__TASK__
Retyping the data exactly is the task. Include every line.

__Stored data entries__
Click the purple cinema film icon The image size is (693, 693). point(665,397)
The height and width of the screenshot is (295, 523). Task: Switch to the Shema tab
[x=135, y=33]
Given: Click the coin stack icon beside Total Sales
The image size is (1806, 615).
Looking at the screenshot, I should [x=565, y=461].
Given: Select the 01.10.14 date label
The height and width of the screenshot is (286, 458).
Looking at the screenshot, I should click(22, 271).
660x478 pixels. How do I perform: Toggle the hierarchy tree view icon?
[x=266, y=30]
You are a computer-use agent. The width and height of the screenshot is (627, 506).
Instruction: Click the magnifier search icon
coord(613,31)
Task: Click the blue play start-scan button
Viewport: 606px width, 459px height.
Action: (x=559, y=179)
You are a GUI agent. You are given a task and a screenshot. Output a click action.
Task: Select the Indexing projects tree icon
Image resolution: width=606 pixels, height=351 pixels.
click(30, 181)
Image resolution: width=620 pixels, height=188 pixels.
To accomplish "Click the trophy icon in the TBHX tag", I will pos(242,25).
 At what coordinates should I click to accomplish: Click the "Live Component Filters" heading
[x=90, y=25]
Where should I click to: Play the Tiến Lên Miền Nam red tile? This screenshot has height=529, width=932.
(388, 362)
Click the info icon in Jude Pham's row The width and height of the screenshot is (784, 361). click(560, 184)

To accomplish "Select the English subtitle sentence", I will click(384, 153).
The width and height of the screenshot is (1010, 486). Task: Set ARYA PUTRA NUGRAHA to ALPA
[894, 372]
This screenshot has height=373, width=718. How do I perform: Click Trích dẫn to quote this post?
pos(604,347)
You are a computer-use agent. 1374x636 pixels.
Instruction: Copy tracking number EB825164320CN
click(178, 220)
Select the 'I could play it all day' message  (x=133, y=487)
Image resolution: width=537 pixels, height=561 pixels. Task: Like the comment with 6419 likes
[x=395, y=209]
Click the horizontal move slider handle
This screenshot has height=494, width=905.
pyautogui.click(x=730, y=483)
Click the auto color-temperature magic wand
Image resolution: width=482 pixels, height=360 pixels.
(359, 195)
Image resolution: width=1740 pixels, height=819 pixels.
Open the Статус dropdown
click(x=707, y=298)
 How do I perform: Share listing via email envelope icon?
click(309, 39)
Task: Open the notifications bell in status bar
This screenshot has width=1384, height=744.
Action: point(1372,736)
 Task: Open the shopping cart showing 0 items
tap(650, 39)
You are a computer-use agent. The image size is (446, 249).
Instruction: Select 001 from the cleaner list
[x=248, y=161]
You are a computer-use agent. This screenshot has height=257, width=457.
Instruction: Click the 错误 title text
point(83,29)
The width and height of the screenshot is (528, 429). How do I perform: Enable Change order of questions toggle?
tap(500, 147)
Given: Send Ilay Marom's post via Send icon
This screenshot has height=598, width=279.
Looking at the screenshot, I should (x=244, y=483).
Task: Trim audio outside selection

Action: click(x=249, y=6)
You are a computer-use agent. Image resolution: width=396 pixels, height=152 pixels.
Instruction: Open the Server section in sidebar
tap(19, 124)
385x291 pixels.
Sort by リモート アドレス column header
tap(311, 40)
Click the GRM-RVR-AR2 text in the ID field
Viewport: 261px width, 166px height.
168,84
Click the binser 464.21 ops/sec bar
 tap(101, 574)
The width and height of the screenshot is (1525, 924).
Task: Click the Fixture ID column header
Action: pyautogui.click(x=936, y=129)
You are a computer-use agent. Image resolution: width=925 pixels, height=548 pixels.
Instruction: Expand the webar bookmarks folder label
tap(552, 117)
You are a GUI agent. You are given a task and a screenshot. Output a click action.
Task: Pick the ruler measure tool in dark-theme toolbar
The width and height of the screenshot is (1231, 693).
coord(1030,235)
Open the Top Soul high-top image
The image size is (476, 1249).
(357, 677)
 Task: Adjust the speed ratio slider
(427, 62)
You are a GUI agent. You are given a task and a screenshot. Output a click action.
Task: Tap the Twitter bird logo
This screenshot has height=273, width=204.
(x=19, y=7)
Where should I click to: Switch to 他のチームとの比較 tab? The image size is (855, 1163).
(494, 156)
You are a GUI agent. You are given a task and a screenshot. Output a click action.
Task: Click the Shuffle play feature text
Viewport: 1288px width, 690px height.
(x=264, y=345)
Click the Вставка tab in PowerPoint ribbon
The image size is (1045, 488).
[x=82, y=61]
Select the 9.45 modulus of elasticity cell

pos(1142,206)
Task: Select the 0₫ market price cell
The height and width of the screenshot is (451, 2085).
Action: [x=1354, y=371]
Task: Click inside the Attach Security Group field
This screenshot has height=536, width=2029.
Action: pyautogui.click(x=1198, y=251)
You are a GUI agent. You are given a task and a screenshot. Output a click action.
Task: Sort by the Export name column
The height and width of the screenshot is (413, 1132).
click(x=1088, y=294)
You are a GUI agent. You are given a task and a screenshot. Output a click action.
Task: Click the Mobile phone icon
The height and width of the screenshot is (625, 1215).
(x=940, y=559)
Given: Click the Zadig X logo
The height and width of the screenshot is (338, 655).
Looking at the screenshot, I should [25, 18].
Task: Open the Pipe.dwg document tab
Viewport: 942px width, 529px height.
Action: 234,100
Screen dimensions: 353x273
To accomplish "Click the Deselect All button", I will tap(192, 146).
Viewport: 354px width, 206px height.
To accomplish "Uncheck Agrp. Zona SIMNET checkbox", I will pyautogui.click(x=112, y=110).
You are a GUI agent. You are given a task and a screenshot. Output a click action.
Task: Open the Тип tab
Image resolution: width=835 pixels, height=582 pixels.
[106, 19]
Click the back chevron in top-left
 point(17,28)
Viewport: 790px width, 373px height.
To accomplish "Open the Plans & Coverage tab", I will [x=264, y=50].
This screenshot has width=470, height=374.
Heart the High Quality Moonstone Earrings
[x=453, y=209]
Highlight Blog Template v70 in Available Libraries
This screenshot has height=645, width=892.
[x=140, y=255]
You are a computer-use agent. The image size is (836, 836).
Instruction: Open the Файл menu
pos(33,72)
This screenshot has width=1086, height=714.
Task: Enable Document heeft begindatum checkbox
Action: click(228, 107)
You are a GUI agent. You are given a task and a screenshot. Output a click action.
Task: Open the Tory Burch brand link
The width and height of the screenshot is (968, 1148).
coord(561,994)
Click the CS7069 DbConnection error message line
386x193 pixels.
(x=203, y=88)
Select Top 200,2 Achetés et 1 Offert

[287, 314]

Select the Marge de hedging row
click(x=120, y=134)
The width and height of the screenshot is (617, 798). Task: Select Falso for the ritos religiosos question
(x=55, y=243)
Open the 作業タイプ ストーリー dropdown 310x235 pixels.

__OUTPUT FOR THIS TASK__
Click the purple cinema film icon The image size is (693, 693). point(665,397)
The height and width of the screenshot is (295, 523). Task: Switch to the Shema tab
[x=135, y=33]
Given: Click the coin stack icon beside Total Sales
The image size is (1806, 615).
Looking at the screenshot, I should [x=565, y=461].
Given: Select the 01.10.14 date label
The height and width of the screenshot is (286, 458).
Looking at the screenshot, I should click(22, 271).
660x478 pixels. How do I perform: Toggle the hierarchy tree view icon?
[x=266, y=30]
You are a computer-use agent. The width and height of the screenshot is (627, 506).
Instruction: Click the magnifier search icon
coord(613,31)
Task: Click the blue play start-scan button
Viewport: 606px width, 459px height.
Action: (x=559, y=179)
You are a GUI agent. You are given a task and a screenshot. Output a click action.
Task: Select the Indexing projects tree icon
Image resolution: width=606 pixels, height=351 pixels.
click(30, 181)
Image resolution: width=620 pixels, height=188 pixels.
To accomplish "Click the trophy icon in the TBHX tag", I will pos(242,25).
 At what coordinates should I click to accomplish: Click the "Live Component Filters" heading
[x=90, y=25]
Where should I click to: Play the Tiến Lên Miền Nam red tile? This screenshot has height=529, width=932.
(388, 362)
Click the info icon in Jude Pham's row The width and height of the screenshot is (784, 361). click(560, 184)

To accomplish "Select the English subtitle sentence", I will click(384, 153).
The width and height of the screenshot is (1010, 486). Task: Set ARYA PUTRA NUGRAHA to ALPA
[894, 372]
This screenshot has height=373, width=718. How do I perform: Click Trích dẫn to quote this post?
pos(604,347)
You are a computer-use agent. 1374x636 pixels.
Instruction: Copy tracking number EB825164320CN
click(178, 220)
Select the 'I could play it all day' message  (x=133, y=487)
Image resolution: width=537 pixels, height=561 pixels. Task: Like the comment with 6419 likes
[x=395, y=209]
Click the horizontal move slider handle
This screenshot has height=494, width=905.
pyautogui.click(x=730, y=483)
Click the auto color-temperature magic wand
Image resolution: width=482 pixels, height=360 pixels.
(359, 195)
Image resolution: width=1740 pixels, height=819 pixels.
Open the Статус dropdown
click(x=707, y=298)
 How do I perform: Share listing via email envelope icon?
click(309, 39)
Task: Open the notifications bell in status bar
This screenshot has width=1384, height=744.
Action: point(1372,736)
 Task: Open the shopping cart showing 0 items
tap(650, 39)
You are a computer-use agent. The image size is (446, 249).
Instruction: Select 001 from the cleaner list
[x=248, y=161]
You are a computer-use agent. This screenshot has height=257, width=457.
Instruction: Click the 错误 title text
point(83,29)
The width and height of the screenshot is (528, 429). How do I perform: Enable Change order of questions toggle?
tap(500, 147)
Given: Send Ilay Marom's post via Send icon
This screenshot has height=598, width=279.
Looking at the screenshot, I should (x=244, y=483).
Task: Trim audio outside selection

Action: click(x=249, y=6)
You are a computer-use agent. Image resolution: width=396 pixels, height=152 pixels.
Instruction: Open the Server section in sidebar
tap(19, 124)
385x291 pixels.
Sort by リモート アドレス column header
tap(311, 40)
Click the GRM-RVR-AR2 text in the ID field
Viewport: 261px width, 166px height.
168,84
Click the binser 464.21 ops/sec bar
 tap(101, 574)
The width and height of the screenshot is (1525, 924).
Task: Click the Fixture ID column header
Action: pyautogui.click(x=936, y=129)
You are a computer-use agent. Image resolution: width=925 pixels, height=548 pixels.
Instruction: Expand the webar bookmarks folder label
tap(552, 117)
You are a GUI agent. You are given a task and a screenshot. Output a click action.
Task: Pick the ruler measure tool in dark-theme toolbar
The width and height of the screenshot is (1231, 693).
coord(1030,235)
Open the Top Soul high-top image
The image size is (476, 1249).
(357, 677)
 Task: Adjust the speed ratio slider
(427, 62)
You are a GUI agent. You are given a task and a screenshot. Output a click action.
Task: Tap the Twitter bird logo
This screenshot has height=273, width=204.
(x=19, y=7)
Where should I click to: Switch to 他のチームとの比較 tab? The image size is (855, 1163).
(494, 156)
You are a GUI agent. You are given a task and a screenshot. Output a click action.
Task: Click the Shuffle play feature text
Viewport: 1288px width, 690px height.
(x=264, y=345)
Click the Вставка tab in PowerPoint ribbon
The image size is (1045, 488).
[x=82, y=61]
Select the 9.45 modulus of elasticity cell

pos(1142,206)
Task: Select the 0₫ market price cell
The height and width of the screenshot is (451, 2085).
Action: [x=1354, y=371]
Task: Click inside the Attach Security Group field
This screenshot has height=536, width=2029.
Action: pyautogui.click(x=1198, y=251)
You are a GUI agent. You are given a task and a screenshot. Output a click action.
Task: Sort by the Export name column
The height and width of the screenshot is (413, 1132).
click(x=1088, y=294)
You are a GUI agent. You are given a task and a screenshot. Output a click action.
Task: Click the Mobile phone icon
The height and width of the screenshot is (625, 1215).
(x=940, y=559)
Given: Click the Zadig X logo
The height and width of the screenshot is (338, 655).
Looking at the screenshot, I should [25, 18].
Task: Open the Pipe.dwg document tab
Viewport: 942px width, 529px height.
Action: 234,100
Screen dimensions: 353x273
To accomplish "Click the Deselect All button", I will tap(192, 146).
Viewport: 354px width, 206px height.
To accomplish "Uncheck Agrp. Zona SIMNET checkbox", I will pyautogui.click(x=112, y=110).
You are a GUI agent. You are given a task and a screenshot. Output a click action.
Task: Open the Тип tab
Image resolution: width=835 pixels, height=582 pixels.
[106, 19]
Click the back chevron in top-left
 point(17,28)
Viewport: 790px width, 373px height.
To accomplish "Open the Plans & Coverage tab", I will [x=264, y=50].
This screenshot has width=470, height=374.
Heart the High Quality Moonstone Earrings
[x=453, y=209]
Highlight Blog Template v70 in Available Libraries
This screenshot has height=645, width=892.
[x=140, y=255]
You are a computer-use agent. The image size is (836, 836).
Instruction: Open the Файл menu
pos(33,72)
This screenshot has width=1086, height=714.
Task: Enable Document heeft begindatum checkbox
Action: click(228, 107)
You are a GUI agent. You are given a task and a screenshot. Output a click action.
Task: Open the Tory Burch brand link
The width and height of the screenshot is (968, 1148).
coord(561,994)
Click the CS7069 DbConnection error message line
386x193 pixels.
(x=203, y=88)
Select Top 200,2 Achetés et 1 Offert

[287, 314]

Select the Marge de hedging row
click(x=120, y=134)
The width and height of the screenshot is (617, 798). Task: Select Falso for the ritos religiosos question
(x=55, y=243)
Open the 作業タイプ ストーリー dropdown 310x235 pixels.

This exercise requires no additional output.